Creating and running Feature Store Feature Processor pipelines - Amazon SageMaker

Creating and running Feature Store Feature Processor pipelines

The Feature Processor SDK provides APIs to promote your Feature Processor Definitions into a fully managed SageMaker Pipeline. For more information on SageMaker Pipelines, see SageMaker Pipelines Overview. To convert your Feature Processor Definitions in to a SageMaker Pipeline, use the to_pipeline API with your Feature Processor definition. You can schedule executions of your Feature Processor Definition can be scheduled, operationally monitor them with CloudWatch metrics, and integrate them with EventBridge to act as event sources or subscribers.
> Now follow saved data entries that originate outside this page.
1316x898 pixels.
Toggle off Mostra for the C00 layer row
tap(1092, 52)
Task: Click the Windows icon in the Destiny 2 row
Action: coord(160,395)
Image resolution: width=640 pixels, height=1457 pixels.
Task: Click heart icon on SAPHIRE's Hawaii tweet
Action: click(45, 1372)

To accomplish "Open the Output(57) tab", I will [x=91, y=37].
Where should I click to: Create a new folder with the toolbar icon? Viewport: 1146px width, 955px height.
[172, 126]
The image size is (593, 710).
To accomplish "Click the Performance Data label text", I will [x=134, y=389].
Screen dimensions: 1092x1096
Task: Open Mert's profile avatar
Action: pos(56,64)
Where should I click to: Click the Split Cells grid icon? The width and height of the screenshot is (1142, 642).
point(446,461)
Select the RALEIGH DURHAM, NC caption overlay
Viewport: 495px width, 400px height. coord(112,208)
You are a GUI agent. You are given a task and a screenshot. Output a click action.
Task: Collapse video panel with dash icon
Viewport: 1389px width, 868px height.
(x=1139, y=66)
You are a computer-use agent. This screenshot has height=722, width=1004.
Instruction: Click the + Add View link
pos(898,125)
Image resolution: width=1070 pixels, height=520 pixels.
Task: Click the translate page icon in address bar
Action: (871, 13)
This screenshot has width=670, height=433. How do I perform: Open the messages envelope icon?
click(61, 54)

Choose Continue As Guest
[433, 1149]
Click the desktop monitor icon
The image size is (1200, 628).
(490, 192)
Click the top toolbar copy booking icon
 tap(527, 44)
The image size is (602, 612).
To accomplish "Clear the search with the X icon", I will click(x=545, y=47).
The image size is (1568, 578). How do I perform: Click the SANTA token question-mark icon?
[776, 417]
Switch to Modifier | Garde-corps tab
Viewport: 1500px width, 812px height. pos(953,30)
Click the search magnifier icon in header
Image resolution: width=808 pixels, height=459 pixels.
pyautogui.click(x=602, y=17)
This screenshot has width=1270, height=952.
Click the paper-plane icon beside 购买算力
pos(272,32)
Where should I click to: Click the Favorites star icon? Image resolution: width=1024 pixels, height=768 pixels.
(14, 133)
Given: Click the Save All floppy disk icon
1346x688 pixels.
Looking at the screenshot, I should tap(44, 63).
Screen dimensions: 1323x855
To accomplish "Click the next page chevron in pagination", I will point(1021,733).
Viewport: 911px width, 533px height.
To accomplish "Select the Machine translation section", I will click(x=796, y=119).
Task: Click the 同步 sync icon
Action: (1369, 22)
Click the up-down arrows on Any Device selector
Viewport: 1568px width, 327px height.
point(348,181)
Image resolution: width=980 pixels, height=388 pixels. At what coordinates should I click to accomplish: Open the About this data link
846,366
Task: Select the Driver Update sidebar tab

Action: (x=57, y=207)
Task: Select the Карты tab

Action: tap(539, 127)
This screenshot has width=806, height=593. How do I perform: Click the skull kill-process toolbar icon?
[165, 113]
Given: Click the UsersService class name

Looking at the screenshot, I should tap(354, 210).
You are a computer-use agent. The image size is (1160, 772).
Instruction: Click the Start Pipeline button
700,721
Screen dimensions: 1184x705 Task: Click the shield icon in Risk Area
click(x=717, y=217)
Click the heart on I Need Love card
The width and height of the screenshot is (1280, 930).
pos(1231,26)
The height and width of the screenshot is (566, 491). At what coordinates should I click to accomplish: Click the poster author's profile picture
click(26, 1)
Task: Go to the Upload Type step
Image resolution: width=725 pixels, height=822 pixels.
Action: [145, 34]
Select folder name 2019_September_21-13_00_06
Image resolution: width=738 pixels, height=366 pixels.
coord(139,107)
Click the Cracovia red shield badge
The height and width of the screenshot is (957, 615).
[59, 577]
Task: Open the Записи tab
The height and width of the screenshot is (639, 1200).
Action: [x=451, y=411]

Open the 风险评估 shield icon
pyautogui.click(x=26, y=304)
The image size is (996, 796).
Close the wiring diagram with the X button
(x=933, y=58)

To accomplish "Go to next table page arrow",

For more information about monitoring pipelines created with SageMaker Pipelines, see Monitor Amazon SageMaker Feature Store Feature Processor pipelines.

To view your Feature Processor pipelines, see View pipeline executions from the console.

If your function is also decorated with the @remote decorator, then its configurations is carried over to the Feature Processor pipeline. You can specify advanced configurations such as compute instance type and count, runtime dependencies, network and security configurations using the @remote decorator.

The following example uses the to_pipeline and execute APIs.

from sagemaker.feature_store.feature_processor import ( execute, to_pipeline, describe, TransformationCode ) pipeline_name="feature-processor-pipeline" pipeline_arn = to_pipeline( pipeline_name=pipeline_name, step=transform, transformation_code=TransformationCode(s3_uri="s3://bucket/prefix"), ) pipeline_execution_arn = execute( pipeline_name=pipeline_name )

The to_pipeline API is semantically an upsert operation. It updates the pipeline if it already exists; otherwise, it creates a pipeline.

The to_pipeline API optionally accepts an Amazon S3 URI that references a file containing the Feature Processor definition to associate it with the Feature Processor pipeline to track the transformation function and its versions in its SageMaker machine learning lineage.

To retrieve a list of every Feature Processor pipeline in your account, you can use the list_pipelines API. A subsequent request to the describe API returns details related to the Feature Processor pipeline including, but not limited to, SageMaker Pipelines and schedule details.

The following example uses the list_pipelines and describe APIs.

from sagemaker.feature_store.feature_processor import list_pipelines, describe feature_processor_pipelines = list_pipelines() pipeline_description = describe( pipeline_name = feature_processor_pipelines[0] )